Como o produtor tinha a memória de quando ainda enxergava, foi resgatando as lembranças sobre o terreno, a localização do lago, obstáculos, enfim, cada local. “Comecei a sair pela propriedade, a me virar, primeiro com os animais. Fui dando um jeito de fazer a ordenha e amansar os animais. Chegou a época de colher a roça e tinha que dar um jeito. Com a ajuda da minha esposa, fui conseguindo”.

Márcio não reaprendeu só as atividades do campo, mas também as atividades cotidianas. “Reaprendi a fazer o café, acender o fogão a lenha, fazer queijo, fazer broa”, comenta entusiasmado.

Quando questionado sobre o que fez ele não desistir, o agricultor responde: “meu desejo de continuar morando no meio rural. Sempre quis ter contato com a natureza e com os animais. E se eu ficasse na cidade, não  teria muito o que fazer. Eu tinha que continuar a vida. E eu penso sempre que todos nós temos limitações, mas não precisamos focar nisso”.

Panificação com apoio da Coopavel

Hoje uma das principais atividades econômicas da propriedade rural é a agroindústria. Duas vezes por semana  são produzidos pães, bolos e bolachas para venda. “Minha broa de milho é muito boa”, orgulha-se Márcio.

A Cooperativa Coopavel de Cascavel teve conhecimento da história do produtor no fim do ano passado.
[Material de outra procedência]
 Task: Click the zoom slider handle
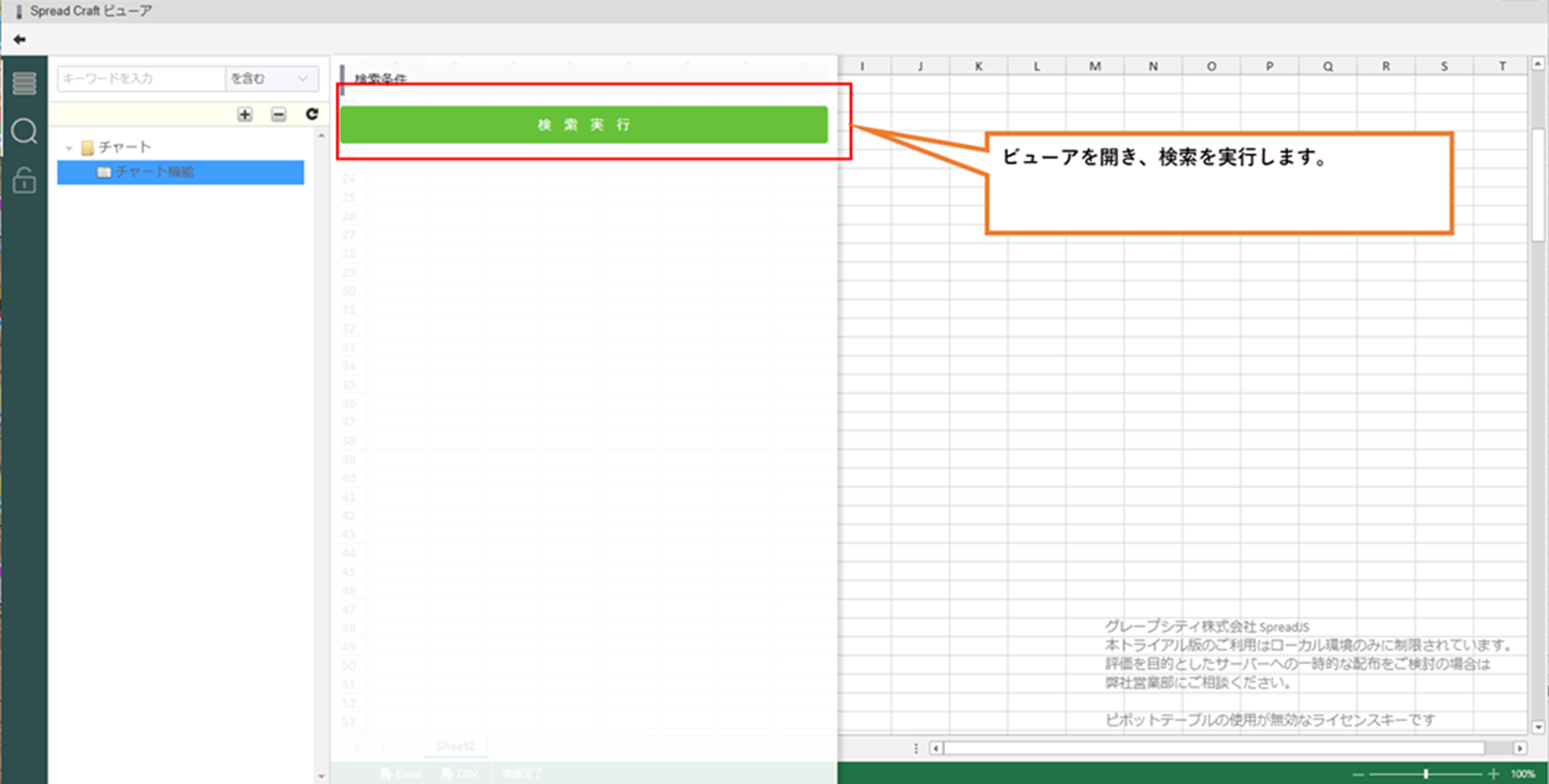coord(1425,774)
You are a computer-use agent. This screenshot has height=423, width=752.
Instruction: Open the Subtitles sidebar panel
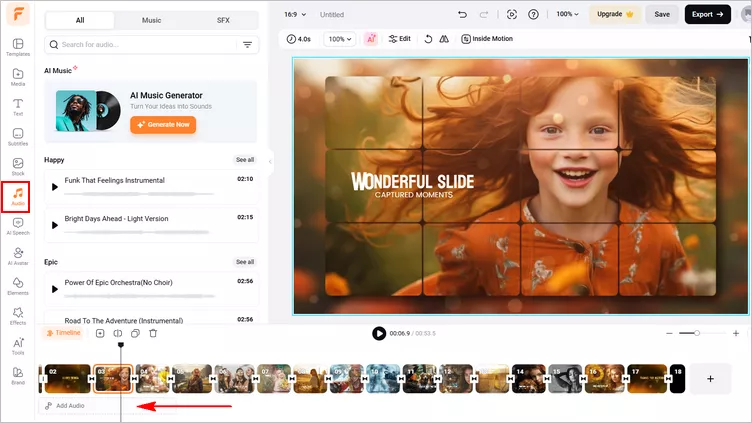click(18, 137)
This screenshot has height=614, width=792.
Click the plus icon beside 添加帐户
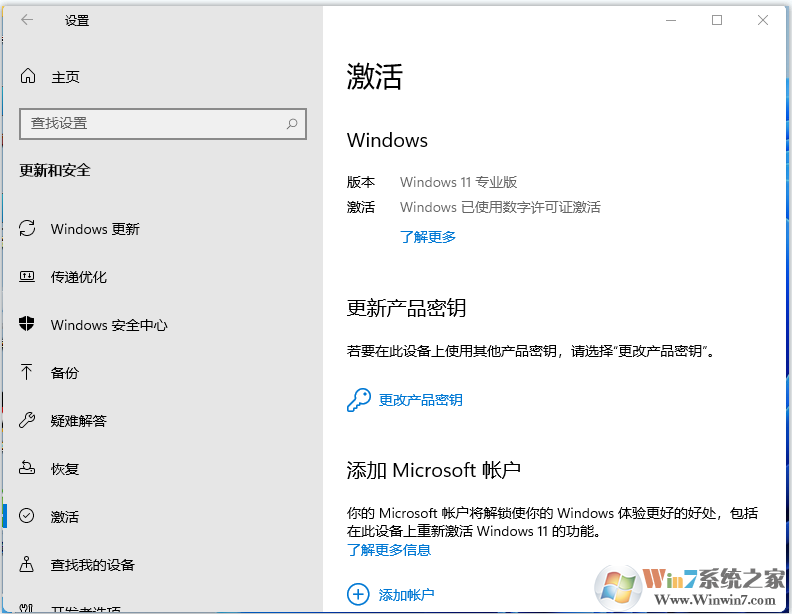[358, 595]
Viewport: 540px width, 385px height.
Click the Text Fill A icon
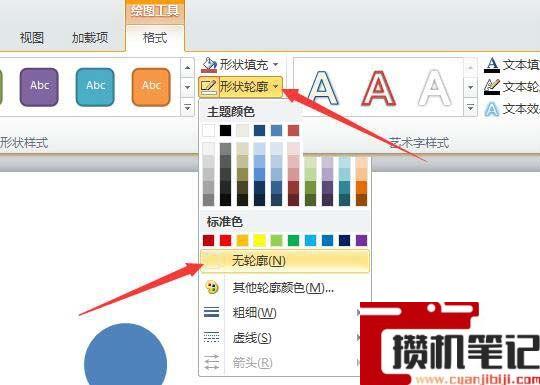[x=492, y=65]
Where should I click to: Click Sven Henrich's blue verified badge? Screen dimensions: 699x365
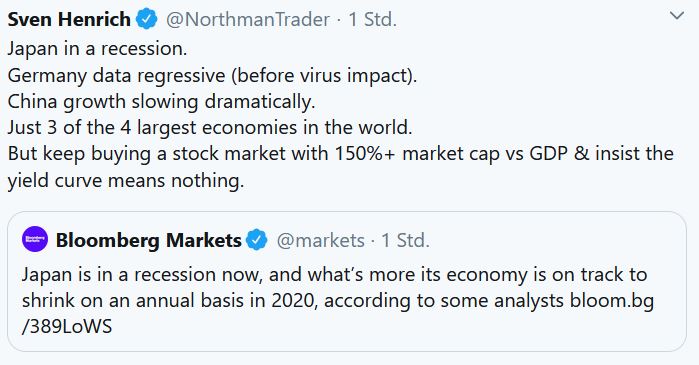[147, 19]
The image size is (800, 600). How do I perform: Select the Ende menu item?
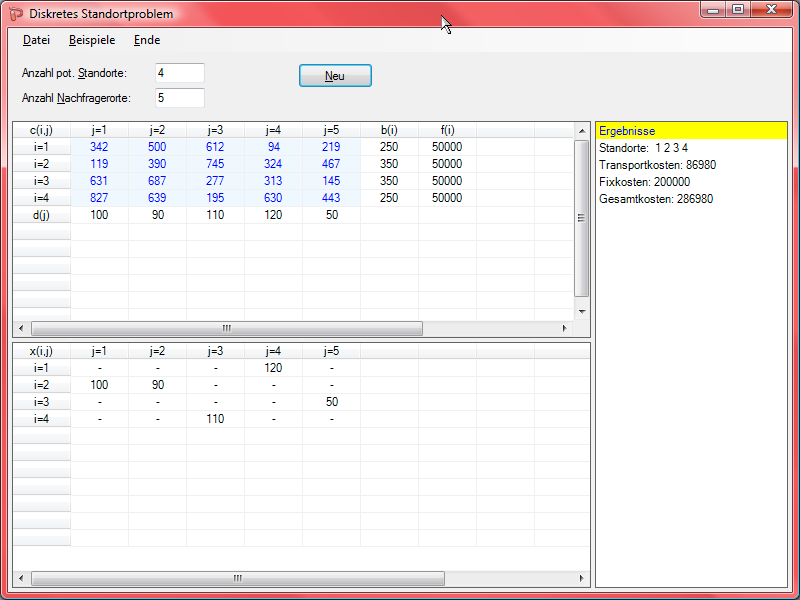147,40
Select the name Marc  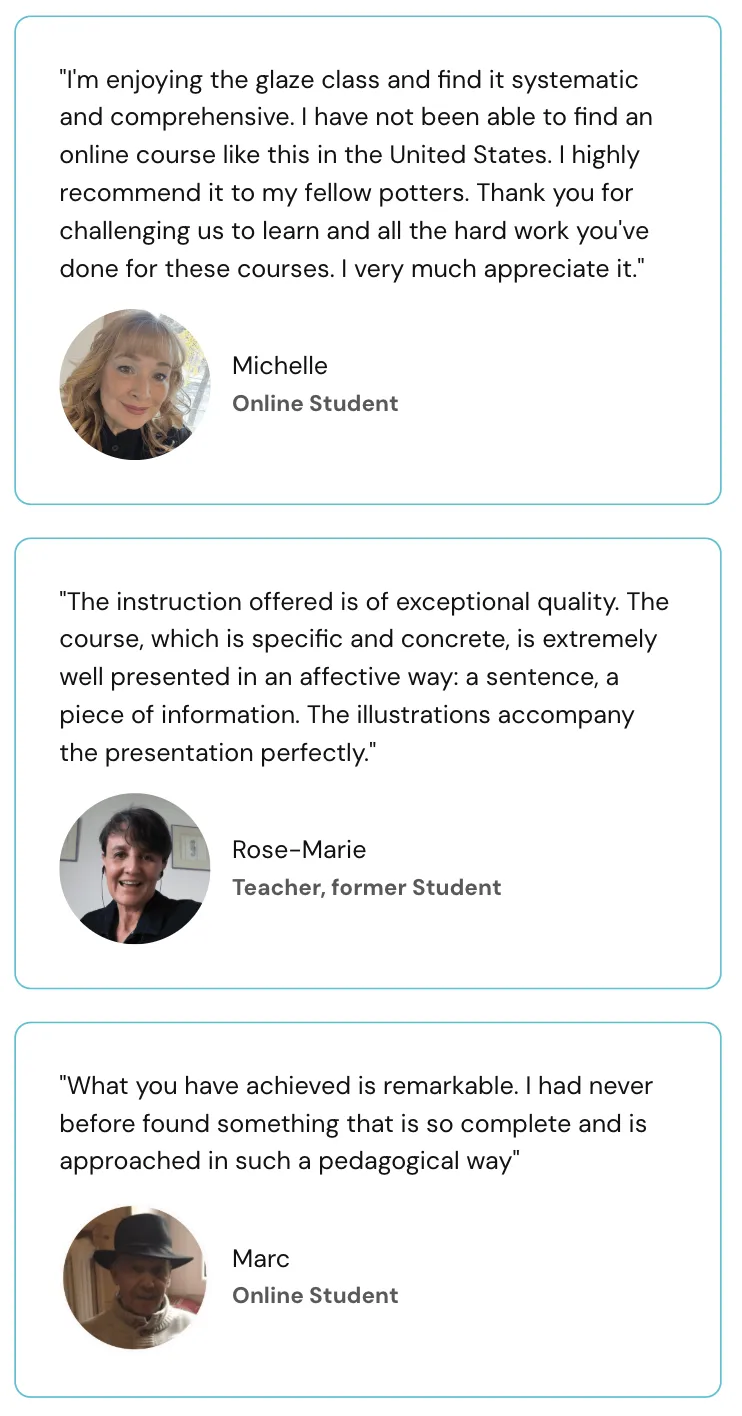tap(260, 1258)
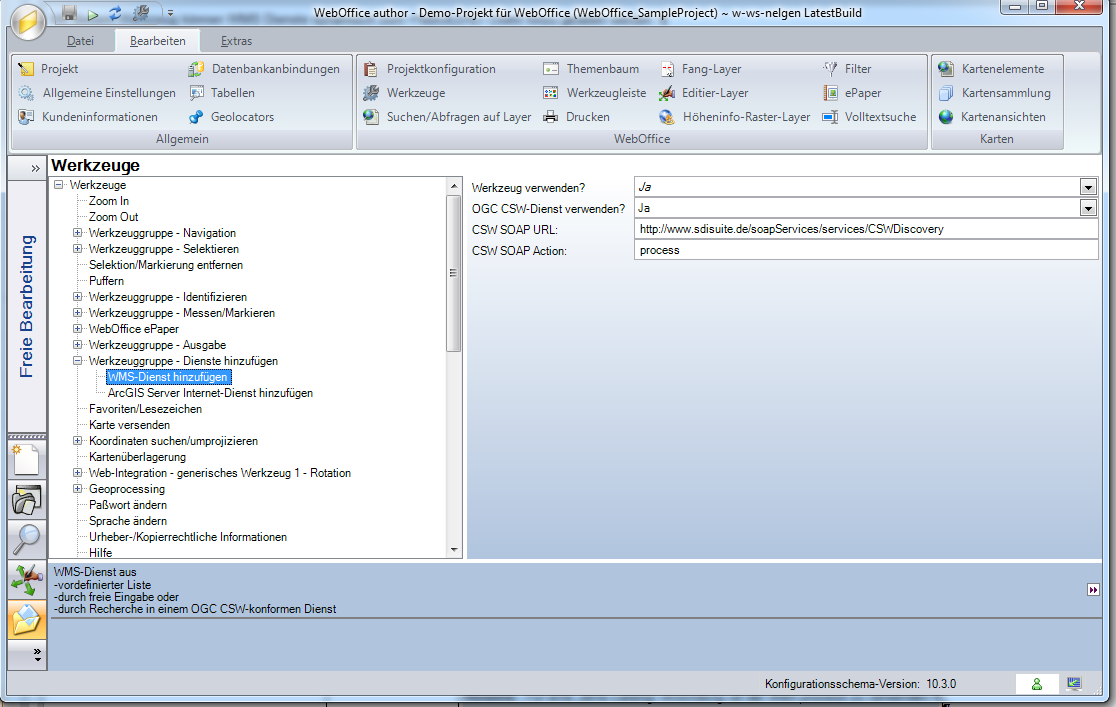Open the 'OGC CSW-Dienst verwenden?' dropdown

[x=1088, y=208]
Com isso, Márcio foi o personagem do tema do Show Rural Coopavel 2020: “Reinvente sua vida no campo”. Com a história do produtor guarapuavano, o vídeo da campanha publicitária de um dos maiores eventos do agronegócio do Brasil ganhou diversos prêmios no FestVídeo.

Como forma de agradecimento e reconhecimento da Coopavel, o produtor rural recebeu uma fábrica de panificação completa. “Com estas máquinas nós conseguiremos produzir em maior quantidade e acrescentar produtos à nossa produção, como macarrão, bolachas diferentes, etc. Falta só o alvará da Vigilância Sanitária do município”. Além da elaboração da marca, como o logo e tabela nutricional, que vai nas etiquetas dos produtos. Isso também será apoiado pela cooperativa, tornando a produção da agroindústria mais profissional e rentável ao casal.

 

Projeto de inclusão na propriedade rural

O Sítio São Matheus, do casal Márcio e Sirley, está inserido na rota Caminhos do São Francisco, que vem recebendo atenção do Município para projetos de turismo. Com isso, Márcio está adequando a propriedade para um projeto que receberá visitantes, principalmente crianças e pessoas com alguma limitação, pensando na inclusão social. “Eu mesmo vou ser o guia, mostrar a propriedade. Pensei em receber as crianças, porque elas estão em formação ainda, não têm preconceitos e com essa experiência elas vão aprender e ter a oportunidade de respeitar as diferenças. Os visitantes vão observar a propriedade, como funciona o meio rural, como é tirar um leite e entender que, mesmo com limitações, qualquer pessoa pode fazer qualquer coisa. E se alguém se sentir desmotivado, quero incentivar e mostrar que todos somos capazes. Respeitando as diferenças, todo mundo é produtivo e tem algo a contribuir”.

A propriedade rural está sendo adequada para receber qualquer pessoa e por isso algumas obras estão sendo feitas. Para isso, Márcio está recebendo apoio da Secretaria Municipal de Turismo de Guarapuava e de um grupo de pessoas que se voluntariaram a ajudar na reestruturação da propriedade.